Chinese President Xi Jinping ordered the miltary to modernize by 2035, then moved up the milestone to 2027, according to Pentagon officials.
Other military officials warn it could happen even earlier. Air Force Gen. Mike Minihan set off a firestorm in January when he sent a memo to troops under his command encouraging them to train as if they are going to fight China imminently, citing a gut instinct the showdown will take place in 2025.
“The intelligence couldn’t be clearer. Whatever its actual intentions may be I could not say, but China is preparing for a war and specifically for a war with the United States,” Air Force Secretary Frank Kendall said at an Air and Space Force industry event in September.
The Chinese military does not try to conceal its ambitions, according to Reuters.
“The need for high-quality military talent becomes more imperative day by day.
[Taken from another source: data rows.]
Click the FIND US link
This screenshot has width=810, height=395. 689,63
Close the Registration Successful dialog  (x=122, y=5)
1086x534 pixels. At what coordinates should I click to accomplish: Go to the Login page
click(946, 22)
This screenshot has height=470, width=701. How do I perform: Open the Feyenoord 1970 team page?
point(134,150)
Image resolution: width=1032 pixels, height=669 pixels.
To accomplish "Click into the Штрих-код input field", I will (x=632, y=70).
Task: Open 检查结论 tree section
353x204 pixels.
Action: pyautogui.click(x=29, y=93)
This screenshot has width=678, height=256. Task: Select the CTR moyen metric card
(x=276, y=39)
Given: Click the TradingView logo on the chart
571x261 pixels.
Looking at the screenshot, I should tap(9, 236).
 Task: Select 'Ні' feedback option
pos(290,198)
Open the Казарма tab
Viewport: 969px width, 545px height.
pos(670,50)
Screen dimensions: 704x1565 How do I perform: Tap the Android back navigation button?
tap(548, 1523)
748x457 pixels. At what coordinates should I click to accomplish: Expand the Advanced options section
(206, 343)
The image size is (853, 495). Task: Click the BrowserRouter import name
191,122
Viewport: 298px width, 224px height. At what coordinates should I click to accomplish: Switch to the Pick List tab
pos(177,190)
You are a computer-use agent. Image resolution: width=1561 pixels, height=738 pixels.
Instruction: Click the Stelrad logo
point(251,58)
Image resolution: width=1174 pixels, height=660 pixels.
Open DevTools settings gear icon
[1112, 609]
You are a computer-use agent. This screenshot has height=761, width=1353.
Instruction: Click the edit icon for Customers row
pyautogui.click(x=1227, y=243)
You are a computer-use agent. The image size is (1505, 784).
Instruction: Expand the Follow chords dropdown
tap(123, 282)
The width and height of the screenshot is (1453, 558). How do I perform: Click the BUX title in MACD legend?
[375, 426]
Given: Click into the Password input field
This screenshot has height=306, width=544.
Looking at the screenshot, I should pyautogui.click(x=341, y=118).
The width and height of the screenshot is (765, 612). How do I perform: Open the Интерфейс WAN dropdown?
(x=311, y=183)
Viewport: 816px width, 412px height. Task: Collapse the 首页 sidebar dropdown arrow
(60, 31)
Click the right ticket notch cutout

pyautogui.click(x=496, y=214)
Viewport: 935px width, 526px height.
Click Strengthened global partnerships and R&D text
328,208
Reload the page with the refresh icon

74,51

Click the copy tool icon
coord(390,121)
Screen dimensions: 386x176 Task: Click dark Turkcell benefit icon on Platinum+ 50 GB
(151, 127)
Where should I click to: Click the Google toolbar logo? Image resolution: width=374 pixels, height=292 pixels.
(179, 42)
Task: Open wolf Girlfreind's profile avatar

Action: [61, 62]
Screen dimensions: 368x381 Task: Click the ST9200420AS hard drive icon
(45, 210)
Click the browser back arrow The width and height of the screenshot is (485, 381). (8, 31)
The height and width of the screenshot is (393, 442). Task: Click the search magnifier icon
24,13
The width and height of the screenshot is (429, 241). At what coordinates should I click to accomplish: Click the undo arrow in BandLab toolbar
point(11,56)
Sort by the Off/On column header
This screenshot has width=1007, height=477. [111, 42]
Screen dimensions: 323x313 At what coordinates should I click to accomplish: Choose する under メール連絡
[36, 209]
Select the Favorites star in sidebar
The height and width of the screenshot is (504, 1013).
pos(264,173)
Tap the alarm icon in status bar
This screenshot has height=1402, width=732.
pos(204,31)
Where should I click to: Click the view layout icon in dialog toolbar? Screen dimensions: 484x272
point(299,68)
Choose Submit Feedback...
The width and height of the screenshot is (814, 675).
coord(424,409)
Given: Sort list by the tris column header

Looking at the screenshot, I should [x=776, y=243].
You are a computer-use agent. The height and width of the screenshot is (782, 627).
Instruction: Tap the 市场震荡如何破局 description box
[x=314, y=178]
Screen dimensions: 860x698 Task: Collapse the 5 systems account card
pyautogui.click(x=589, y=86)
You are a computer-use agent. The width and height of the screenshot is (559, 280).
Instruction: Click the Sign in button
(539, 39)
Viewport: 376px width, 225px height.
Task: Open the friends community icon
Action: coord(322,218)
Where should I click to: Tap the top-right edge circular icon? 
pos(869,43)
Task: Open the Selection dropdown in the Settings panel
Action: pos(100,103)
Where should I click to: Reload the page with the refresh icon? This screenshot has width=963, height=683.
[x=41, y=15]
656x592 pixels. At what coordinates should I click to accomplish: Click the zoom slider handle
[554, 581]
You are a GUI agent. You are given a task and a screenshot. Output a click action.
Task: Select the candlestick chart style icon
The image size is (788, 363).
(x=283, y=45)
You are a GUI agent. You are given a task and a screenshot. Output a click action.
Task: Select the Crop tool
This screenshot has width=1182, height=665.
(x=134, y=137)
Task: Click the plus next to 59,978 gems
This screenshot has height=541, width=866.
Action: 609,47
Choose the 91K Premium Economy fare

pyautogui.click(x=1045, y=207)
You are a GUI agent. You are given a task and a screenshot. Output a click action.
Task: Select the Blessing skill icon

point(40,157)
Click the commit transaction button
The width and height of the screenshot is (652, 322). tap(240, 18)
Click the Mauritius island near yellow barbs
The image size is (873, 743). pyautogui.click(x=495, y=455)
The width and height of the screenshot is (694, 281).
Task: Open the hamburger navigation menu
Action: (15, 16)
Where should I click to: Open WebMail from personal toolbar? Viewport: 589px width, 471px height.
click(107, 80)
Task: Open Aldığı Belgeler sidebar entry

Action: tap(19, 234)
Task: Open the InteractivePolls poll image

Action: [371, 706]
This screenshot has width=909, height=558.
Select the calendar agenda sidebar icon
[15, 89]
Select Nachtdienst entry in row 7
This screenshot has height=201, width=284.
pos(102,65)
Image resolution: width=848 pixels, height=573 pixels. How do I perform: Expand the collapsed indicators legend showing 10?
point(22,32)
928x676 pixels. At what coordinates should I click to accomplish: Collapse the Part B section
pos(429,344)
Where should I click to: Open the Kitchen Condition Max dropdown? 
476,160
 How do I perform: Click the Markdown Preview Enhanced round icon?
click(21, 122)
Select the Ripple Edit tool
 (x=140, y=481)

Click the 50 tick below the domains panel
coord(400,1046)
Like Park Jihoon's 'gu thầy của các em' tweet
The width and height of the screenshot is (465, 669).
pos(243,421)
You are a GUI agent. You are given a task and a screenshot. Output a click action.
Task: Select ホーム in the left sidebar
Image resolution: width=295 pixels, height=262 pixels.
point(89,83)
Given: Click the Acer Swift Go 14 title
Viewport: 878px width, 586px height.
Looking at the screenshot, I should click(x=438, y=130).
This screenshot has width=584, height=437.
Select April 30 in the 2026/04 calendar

The mission and tasks of the navy continue to expand. The speed of the strategic shift of the navy is being accelerated,” stated a People’s Liberation Army Navy (PLAN) recruitment ad for aircraft carrier pilots on Wednesday, Reuters reported.
No date is set in stone, experts told the DCNF, and as far as they can tell, Chinese President Xi Jinping has not decided whether to use force. While Xi Jinping has indicated that he wants to solve the Taiwan issue during his tenure, he also rules like one who expects to remain in power for some time, the experts said.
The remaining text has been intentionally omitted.